How about somebody else, who was previously captured on video?

Hardly surprising

[Z00L00K]

and just about any wireless traffic is sensitive to intrusion, as it happens the camera was in question, and that there are some security flaws there. There are always security risks with any connected device and wireless devices still requires that anybody has to be in the vicinity of the device to cause it to do undesireable things.

There are as always ways around this, and one lesson is that cameras (wireless or not) should never be on the same network zone as servers with sensitive data. (as with many

Big Deal

[Xenna]

So you can push a wireless device off its network. We knew that.
So you can do all kinds of nasty stuff over wireless if the network doesn't use WPA. We knew that.

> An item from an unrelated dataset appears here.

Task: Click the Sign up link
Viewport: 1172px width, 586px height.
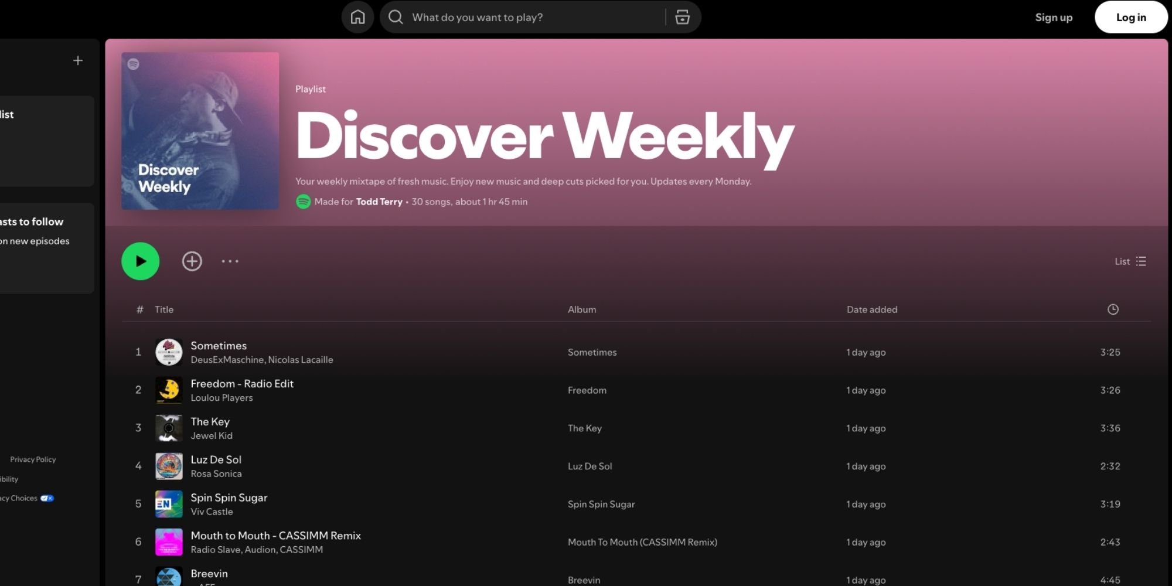Action: coord(1053,17)

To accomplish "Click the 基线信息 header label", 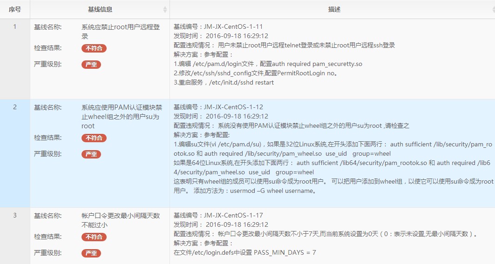I will tap(100, 9).
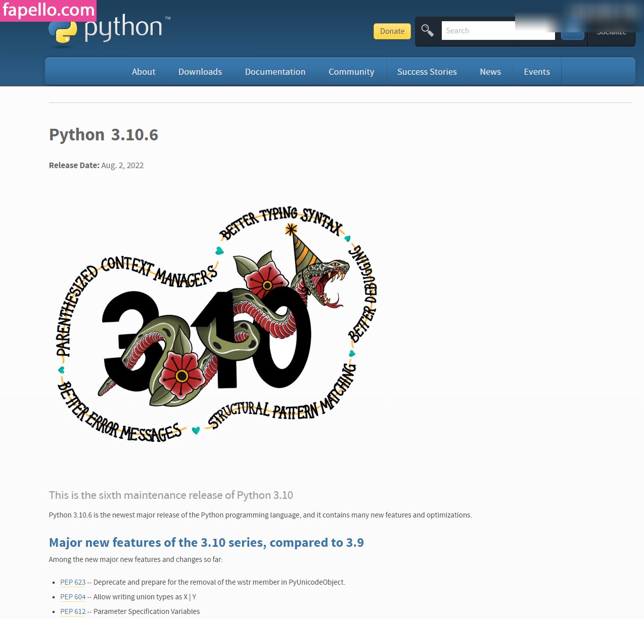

I own a 207W, but I haven't learned anything new here. If I used it for anything security related I probably would've used Ethernet with Power Over Ethernet. Now I use WPA, and nobody has taken the trouble to sabotage my wireless network yet...

X.
 

What is a good wireless camera?

[tkrotchko]

This raises a question that I can't get answered.

I put weather from my backyard on my website. I use it for fun, when I'm at work, or away, I can tell the up-to-the minute weather, and I'd love to put a picture of the backyard up every few minutes. I want to get a wireless camera, but I don't want to pay a fortune, and I'd like it to support wireless.

Can anybody suggest a good camera for this purpose?

Re:

[mlush]

This raises a question that I can't get answered.

I put weather from my backyard on my website. I use it for fun, when I'm at work, or away, I can tell the up-to-the minute weather, and I'd love to put a picture of the backyard up every few minutes. I want to get a wireless camera, but I don't want to pay a fortune, and I'd like it to support wireless.

Can anybody suggest a good camera for this purpose?

Powering the device would be a problem but how about plugging a cheap webcam into a wireless USB adapter.

Reality check time...

[WheelDweller]

OK, the poster is *surprised* that embedded hardware (without the benefit of a decade's internet use, like DNS/DHCP) could be hacked and allow access to the LAN from the wireless?

You're kidding me.

Are there really *THIS* many people who think wireless is as secure as ethernet? This is one of the reasons I'm not building any wireless into my trailer. Do people have to be notified about the insecurity in wireless?

Oh, yeah...Microsoft is part of the sale; of course, they do. Carry on.